● **Task brief**: The records below must be copied in full, exactly as they read.

● **Recorded data**:

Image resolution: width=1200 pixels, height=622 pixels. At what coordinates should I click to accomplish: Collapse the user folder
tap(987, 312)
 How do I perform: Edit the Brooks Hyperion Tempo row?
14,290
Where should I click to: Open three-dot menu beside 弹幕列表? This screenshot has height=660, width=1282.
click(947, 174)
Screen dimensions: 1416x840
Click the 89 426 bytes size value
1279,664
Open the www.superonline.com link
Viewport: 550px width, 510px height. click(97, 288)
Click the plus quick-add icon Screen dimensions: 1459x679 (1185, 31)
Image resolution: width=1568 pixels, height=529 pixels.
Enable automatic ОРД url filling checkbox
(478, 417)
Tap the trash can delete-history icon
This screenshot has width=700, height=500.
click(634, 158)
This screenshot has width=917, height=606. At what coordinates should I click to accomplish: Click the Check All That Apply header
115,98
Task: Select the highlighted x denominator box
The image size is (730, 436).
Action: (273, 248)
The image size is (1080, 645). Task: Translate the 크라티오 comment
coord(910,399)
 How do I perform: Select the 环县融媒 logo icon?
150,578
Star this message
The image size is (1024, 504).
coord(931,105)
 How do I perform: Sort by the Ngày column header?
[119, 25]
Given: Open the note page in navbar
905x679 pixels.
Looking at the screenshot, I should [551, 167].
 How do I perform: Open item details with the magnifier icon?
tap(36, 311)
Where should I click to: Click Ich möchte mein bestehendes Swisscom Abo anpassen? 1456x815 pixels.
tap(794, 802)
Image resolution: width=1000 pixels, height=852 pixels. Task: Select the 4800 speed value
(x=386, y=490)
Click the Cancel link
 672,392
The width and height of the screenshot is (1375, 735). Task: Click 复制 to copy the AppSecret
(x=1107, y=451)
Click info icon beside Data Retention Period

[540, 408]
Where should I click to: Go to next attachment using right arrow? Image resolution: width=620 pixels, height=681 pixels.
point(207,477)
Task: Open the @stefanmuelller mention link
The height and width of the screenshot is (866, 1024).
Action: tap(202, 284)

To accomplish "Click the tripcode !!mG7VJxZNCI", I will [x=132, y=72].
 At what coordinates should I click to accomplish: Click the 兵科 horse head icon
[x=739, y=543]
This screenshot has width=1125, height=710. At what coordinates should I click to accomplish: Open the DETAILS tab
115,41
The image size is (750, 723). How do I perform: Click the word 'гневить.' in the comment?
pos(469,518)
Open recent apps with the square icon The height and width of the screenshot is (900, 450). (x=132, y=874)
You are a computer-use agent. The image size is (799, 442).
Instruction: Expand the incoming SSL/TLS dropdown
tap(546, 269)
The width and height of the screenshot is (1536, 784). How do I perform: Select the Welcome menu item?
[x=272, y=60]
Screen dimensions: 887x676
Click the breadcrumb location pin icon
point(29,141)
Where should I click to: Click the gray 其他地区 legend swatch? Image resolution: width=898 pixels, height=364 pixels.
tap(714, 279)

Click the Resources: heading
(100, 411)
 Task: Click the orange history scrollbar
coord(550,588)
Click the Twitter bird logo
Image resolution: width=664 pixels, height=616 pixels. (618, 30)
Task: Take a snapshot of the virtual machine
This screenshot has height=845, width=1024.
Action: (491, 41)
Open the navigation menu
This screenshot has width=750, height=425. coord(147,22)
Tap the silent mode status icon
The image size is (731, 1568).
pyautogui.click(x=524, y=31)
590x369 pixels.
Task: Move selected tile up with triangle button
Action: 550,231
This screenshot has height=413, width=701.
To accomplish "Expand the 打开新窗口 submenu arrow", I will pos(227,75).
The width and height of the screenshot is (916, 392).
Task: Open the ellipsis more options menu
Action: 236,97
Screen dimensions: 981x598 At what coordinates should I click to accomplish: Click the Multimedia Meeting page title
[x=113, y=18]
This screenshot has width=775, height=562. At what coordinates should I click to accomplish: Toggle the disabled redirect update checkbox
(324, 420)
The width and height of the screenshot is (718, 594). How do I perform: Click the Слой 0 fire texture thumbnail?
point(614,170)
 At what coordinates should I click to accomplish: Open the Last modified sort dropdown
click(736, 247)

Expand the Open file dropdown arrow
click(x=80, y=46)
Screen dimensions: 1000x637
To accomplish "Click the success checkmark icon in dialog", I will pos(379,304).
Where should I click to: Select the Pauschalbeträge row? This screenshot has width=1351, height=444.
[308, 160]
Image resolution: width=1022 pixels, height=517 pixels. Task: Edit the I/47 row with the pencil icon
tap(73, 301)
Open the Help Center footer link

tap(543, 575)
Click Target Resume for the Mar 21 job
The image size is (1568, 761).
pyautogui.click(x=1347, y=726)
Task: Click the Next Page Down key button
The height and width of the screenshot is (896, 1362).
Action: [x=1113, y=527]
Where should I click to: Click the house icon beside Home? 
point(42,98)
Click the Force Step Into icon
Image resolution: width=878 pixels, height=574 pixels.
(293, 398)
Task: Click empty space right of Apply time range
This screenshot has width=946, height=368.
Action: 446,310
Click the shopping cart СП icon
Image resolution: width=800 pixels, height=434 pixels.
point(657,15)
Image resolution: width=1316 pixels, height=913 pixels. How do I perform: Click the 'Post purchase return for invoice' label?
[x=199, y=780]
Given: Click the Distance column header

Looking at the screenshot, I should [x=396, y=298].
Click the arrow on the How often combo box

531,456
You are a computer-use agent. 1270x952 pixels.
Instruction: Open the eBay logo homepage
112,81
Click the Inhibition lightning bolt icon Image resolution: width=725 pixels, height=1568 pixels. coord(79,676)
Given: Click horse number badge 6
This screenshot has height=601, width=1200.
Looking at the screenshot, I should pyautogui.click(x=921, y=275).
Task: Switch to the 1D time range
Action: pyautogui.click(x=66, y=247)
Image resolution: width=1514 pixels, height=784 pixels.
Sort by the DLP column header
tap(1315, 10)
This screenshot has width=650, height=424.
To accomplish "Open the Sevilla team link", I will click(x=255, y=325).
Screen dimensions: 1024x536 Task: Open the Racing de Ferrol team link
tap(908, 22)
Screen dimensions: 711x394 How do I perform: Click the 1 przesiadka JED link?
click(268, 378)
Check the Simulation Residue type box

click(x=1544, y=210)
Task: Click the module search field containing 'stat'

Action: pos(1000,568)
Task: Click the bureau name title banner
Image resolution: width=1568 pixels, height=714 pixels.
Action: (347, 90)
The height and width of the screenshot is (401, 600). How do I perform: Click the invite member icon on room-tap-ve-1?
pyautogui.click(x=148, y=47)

● **Solution**:
Image resolution: width=1200 pixels, height=622 pixels. At what coordinates should I click to accomplish: Collapse the user folder
tap(987, 312)
 How do I perform: Edit the Brooks Hyperion Tempo row?
14,290
Where should I click to: Open three-dot menu beside 弹幕列表? This screenshot has height=660, width=1282.
click(947, 174)
Screen dimensions: 1416x840
Click the 89 426 bytes size value
1279,664
Open the www.superonline.com link
Viewport: 550px width, 510px height. click(97, 288)
Click the plus quick-add icon Screen dimensions: 1459x679 (1185, 31)
Image resolution: width=1568 pixels, height=529 pixels.
Enable automatic ОРД url filling checkbox
(478, 417)
Tap the trash can delete-history icon
This screenshot has width=700, height=500.
click(634, 158)
This screenshot has width=917, height=606. At what coordinates should I click to accomplish: Click the Check All That Apply header
115,98
Task: Select the highlighted x denominator box
The image size is (730, 436).
Action: (273, 248)
The image size is (1080, 645). Task: Translate the 크라티오 comment
coord(910,399)
 How do I perform: Select the 环县融媒 logo icon?
150,578
Star this message
The image size is (1024, 504).
coord(931,105)
 How do I perform: Sort by the Ngày column header?
[119, 25]
Given: Open the note page in navbar
905x679 pixels.
Looking at the screenshot, I should [551, 167].
 How do I perform: Open item details with the magnifier icon?
tap(36, 311)
Where should I click to: Click Ich möchte mein bestehendes Swisscom Abo anpassen? 1456x815 pixels.
tap(794, 802)
Image resolution: width=1000 pixels, height=852 pixels. Task: Select the 4800 speed value
(x=386, y=490)
Click the Cancel link
 672,392
The width and height of the screenshot is (1375, 735). Task: Click 复制 to copy the AppSecret
(x=1107, y=451)
Click info icon beside Data Retention Period

[540, 408]
Where should I click to: Go to next attachment using right arrow? Image resolution: width=620 pixels, height=681 pixels.
point(207,477)
Task: Open the @stefanmuelller mention link
The height and width of the screenshot is (866, 1024).
Action: tap(202, 284)

To accomplish "Click the tripcode !!mG7VJxZNCI", I will [x=132, y=72].
 At what coordinates should I click to accomplish: Click the 兵科 horse head icon
[x=739, y=543]
This screenshot has width=1125, height=710. At what coordinates should I click to accomplish: Open the DETAILS tab
115,41
The image size is (750, 723). How do I perform: Click the word 'гневить.' in the comment?
pos(469,518)
Open recent apps with the square icon The height and width of the screenshot is (900, 450). (x=132, y=874)
You are a computer-use agent. The image size is (799, 442).
Instruction: Expand the incoming SSL/TLS dropdown
tap(546, 269)
The width and height of the screenshot is (1536, 784). How do I perform: Select the Welcome menu item?
[x=272, y=60]
Screen dimensions: 887x676
Click the breadcrumb location pin icon
point(29,141)
Where should I click to: Click the gray 其他地区 legend swatch? Image resolution: width=898 pixels, height=364 pixels.
tap(714, 279)

Click the Resources: heading
(100, 411)
 Task: Click the orange history scrollbar
coord(550,588)
Click the Twitter bird logo
Image resolution: width=664 pixels, height=616 pixels. (618, 30)
Task: Take a snapshot of the virtual machine
This screenshot has height=845, width=1024.
Action: (491, 41)
Open the navigation menu
This screenshot has width=750, height=425. coord(147,22)
Tap the silent mode status icon
The image size is (731, 1568).
pyautogui.click(x=524, y=31)
590x369 pixels.
Task: Move selected tile up with triangle button
Action: 550,231
This screenshot has height=413, width=701.
To accomplish "Expand the 打开新窗口 submenu arrow", I will pos(227,75).
The width and height of the screenshot is (916, 392).
Task: Open the ellipsis more options menu
Action: 236,97
Screen dimensions: 981x598 At what coordinates should I click to accomplish: Click the Multimedia Meeting page title
[x=113, y=18]
This screenshot has width=775, height=562. At what coordinates should I click to accomplish: Toggle the disabled redirect update checkbox
(324, 420)
The width and height of the screenshot is (718, 594). How do I perform: Click the Слой 0 fire texture thumbnail?
point(614,170)
 At what coordinates should I click to accomplish: Open the Last modified sort dropdown
click(736, 247)

Expand the Open file dropdown arrow
click(x=80, y=46)
Screen dimensions: 1000x637
To accomplish "Click the success checkmark icon in dialog", I will pos(379,304).
Where should I click to: Select the Pauschalbeträge row? This screenshot has width=1351, height=444.
[308, 160]
Image resolution: width=1022 pixels, height=517 pixels. Task: Edit the I/47 row with the pencil icon
tap(73, 301)
Open the Help Center footer link

tap(543, 575)
Click Target Resume for the Mar 21 job
The image size is (1568, 761).
pyautogui.click(x=1347, y=726)
Task: Click the Next Page Down key button
The height and width of the screenshot is (896, 1362).
Action: [x=1113, y=527]
Where should I click to: Click the house icon beside Home? 
point(42,98)
Click the Force Step Into icon
Image resolution: width=878 pixels, height=574 pixels.
(293, 398)
Task: Click empty space right of Apply time range
This screenshot has width=946, height=368.
Action: 446,310
Click the shopping cart СП icon
Image resolution: width=800 pixels, height=434 pixels.
point(657,15)
Image resolution: width=1316 pixels, height=913 pixels. How do I perform: Click the 'Post purchase return for invoice' label?
[x=199, y=780]
Given: Click the Distance column header

Looking at the screenshot, I should [x=396, y=298].
Click the arrow on the How often combo box

531,456
You are a computer-use agent. 1270x952 pixels.
Instruction: Open the eBay logo homepage
112,81
Click the Inhibition lightning bolt icon Image resolution: width=725 pixels, height=1568 pixels. coord(79,676)
Given: Click horse number badge 6
This screenshot has height=601, width=1200.
Looking at the screenshot, I should pyautogui.click(x=921, y=275).
Task: Switch to the 1D time range
Action: pyautogui.click(x=66, y=247)
Image resolution: width=1514 pixels, height=784 pixels.
Sort by the DLP column header
tap(1315, 10)
This screenshot has width=650, height=424.
To accomplish "Open the Sevilla team link", I will click(x=255, y=325).
Screen dimensions: 1024x536 Task: Open the Racing de Ferrol team link
tap(908, 22)
Screen dimensions: 711x394 How do I perform: Click the 1 przesiadka JED link?
click(268, 378)
Check the Simulation Residue type box

click(x=1544, y=210)
Task: Click the module search field containing 'stat'

Action: pos(1000,568)
Task: Click the bureau name title banner
Image resolution: width=1568 pixels, height=714 pixels.
Action: (347, 90)
The height and width of the screenshot is (401, 600). How do I perform: Click the invite member icon on room-tap-ve-1?
pyautogui.click(x=148, y=47)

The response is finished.